I saw season 2 and actually…I’d say not so much. Season 1 was fun. Season 2 was OK, but was becoming a bit of a slog.
I’m on episode 12 of Young Lions on Amazon Prime. It’s an Australia police drama with 21 episodes. Started off kinda slow, but I’m enjoying it now.
I binged The Gentlemen on Netflix yesterday. It’s an eight-episode series based on a 2019 Guy Ritchie movie of the same name. I enjoyed it, though it’s the sort of thing that involves twists, double twists and so forth.
We are watching Master of the Air, The New Look and Expats as the episodes come out . Enjoying all of them . Expats is tough watching.
I just listened to Marc Marons WTF podcast interview with Ben Mendelsohn who plays Dior in The New Look, I was initially taken aback with his very broad Australian accent in the interview , obviously I shouldn’t have been given he is a very talented actor but I was ‘holy crap how did he manage that French accent in the New Look’.

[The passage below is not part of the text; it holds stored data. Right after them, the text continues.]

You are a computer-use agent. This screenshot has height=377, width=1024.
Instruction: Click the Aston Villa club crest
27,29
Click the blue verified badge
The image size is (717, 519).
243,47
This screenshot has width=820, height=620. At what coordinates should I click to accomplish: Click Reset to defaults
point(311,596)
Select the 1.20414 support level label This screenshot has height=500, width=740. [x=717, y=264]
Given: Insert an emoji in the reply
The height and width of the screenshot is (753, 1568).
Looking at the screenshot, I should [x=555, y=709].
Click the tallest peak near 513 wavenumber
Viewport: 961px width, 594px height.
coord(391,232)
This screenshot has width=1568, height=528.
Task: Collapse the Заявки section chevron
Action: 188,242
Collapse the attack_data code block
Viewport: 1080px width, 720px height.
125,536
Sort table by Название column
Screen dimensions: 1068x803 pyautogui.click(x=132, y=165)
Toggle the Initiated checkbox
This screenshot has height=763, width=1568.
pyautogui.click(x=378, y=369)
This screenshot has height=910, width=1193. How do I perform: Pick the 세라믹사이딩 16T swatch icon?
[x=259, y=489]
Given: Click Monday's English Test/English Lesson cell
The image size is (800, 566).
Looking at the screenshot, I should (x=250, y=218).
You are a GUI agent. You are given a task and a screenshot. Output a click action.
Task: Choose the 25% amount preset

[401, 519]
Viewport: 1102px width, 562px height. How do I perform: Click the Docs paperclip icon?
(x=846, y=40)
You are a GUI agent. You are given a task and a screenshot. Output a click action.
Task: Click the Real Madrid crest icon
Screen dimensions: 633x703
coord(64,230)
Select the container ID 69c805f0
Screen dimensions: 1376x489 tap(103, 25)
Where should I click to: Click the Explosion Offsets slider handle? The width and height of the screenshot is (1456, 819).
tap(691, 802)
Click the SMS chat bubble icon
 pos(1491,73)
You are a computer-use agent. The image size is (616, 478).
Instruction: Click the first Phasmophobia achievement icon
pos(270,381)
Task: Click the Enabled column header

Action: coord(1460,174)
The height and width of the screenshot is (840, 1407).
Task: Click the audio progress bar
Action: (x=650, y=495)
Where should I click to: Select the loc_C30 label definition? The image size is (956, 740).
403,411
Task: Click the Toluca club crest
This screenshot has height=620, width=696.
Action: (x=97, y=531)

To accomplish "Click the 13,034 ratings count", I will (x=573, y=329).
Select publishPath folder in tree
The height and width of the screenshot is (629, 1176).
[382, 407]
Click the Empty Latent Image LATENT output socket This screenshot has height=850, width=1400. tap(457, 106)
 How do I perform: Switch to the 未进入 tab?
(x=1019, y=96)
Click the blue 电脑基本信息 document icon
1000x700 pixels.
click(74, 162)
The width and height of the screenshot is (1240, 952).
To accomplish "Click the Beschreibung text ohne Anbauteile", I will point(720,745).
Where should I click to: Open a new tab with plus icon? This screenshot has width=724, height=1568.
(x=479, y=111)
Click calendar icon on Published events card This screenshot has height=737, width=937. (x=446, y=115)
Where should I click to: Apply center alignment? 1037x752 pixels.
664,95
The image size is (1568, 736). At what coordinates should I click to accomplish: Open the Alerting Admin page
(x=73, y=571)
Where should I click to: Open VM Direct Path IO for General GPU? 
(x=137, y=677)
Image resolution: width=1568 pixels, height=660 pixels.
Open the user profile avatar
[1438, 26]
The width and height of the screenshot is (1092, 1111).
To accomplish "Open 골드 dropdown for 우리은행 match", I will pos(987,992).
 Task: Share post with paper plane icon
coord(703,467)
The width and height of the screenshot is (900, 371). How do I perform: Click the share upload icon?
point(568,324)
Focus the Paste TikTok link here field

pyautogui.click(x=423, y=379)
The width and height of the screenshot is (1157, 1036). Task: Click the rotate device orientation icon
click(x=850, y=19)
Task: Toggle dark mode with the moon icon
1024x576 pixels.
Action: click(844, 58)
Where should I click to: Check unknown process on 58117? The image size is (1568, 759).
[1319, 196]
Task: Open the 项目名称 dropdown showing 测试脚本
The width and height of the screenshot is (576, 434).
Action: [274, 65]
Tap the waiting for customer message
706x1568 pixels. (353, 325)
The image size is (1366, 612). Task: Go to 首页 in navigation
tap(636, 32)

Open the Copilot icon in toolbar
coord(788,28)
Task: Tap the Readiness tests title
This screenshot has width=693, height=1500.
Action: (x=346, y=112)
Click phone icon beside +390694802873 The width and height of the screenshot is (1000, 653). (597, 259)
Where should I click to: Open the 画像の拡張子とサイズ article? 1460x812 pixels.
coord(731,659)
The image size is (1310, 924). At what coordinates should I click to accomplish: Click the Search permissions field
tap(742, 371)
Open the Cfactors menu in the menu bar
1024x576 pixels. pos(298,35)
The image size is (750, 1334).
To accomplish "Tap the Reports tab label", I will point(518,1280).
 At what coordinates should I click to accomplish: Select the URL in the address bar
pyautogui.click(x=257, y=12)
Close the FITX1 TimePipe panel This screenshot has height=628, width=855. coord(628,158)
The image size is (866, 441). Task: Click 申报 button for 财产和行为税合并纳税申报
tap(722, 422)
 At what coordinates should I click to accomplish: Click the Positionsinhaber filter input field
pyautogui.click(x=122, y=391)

I don’t know how much they have made up out of whole cloth ( ha ha) for the history of the various characters , googling seems to indicate it’s close enough probably with some real life characters merged and Coco does not come over well. I also liked the portrayal of the critical state of people returning in near death from starvation, and not just happy happy joy joy reunions and everything is great !
I like the WTF interviews particularly as I lean about some of the slightly more offbeat movies I should queue up and watch .
I watched season one of Slow Horses and will certainly follow up with the rest of the seasons . Are the books worthwhile ?
Also binged For All Mankind season 3 on some
15 hour flights . Good popcorn viewing, yeah all a bit over the top now , but popcorn , so will have to get the last season in soon as we upped for Apple TV for just a couple of months to watch a few of these then will let it lapse for a while.
I’m on book two. The books are very British, so if you’re okay with that you’ll likely enjoy them. I don’t know if it’s just the Kindle version or if the books are similar, but the breaks between scenes in a chapter are not clearly marked, so I suddenly find myself reading about two different people than I was a few moments before. Takes some getting used to.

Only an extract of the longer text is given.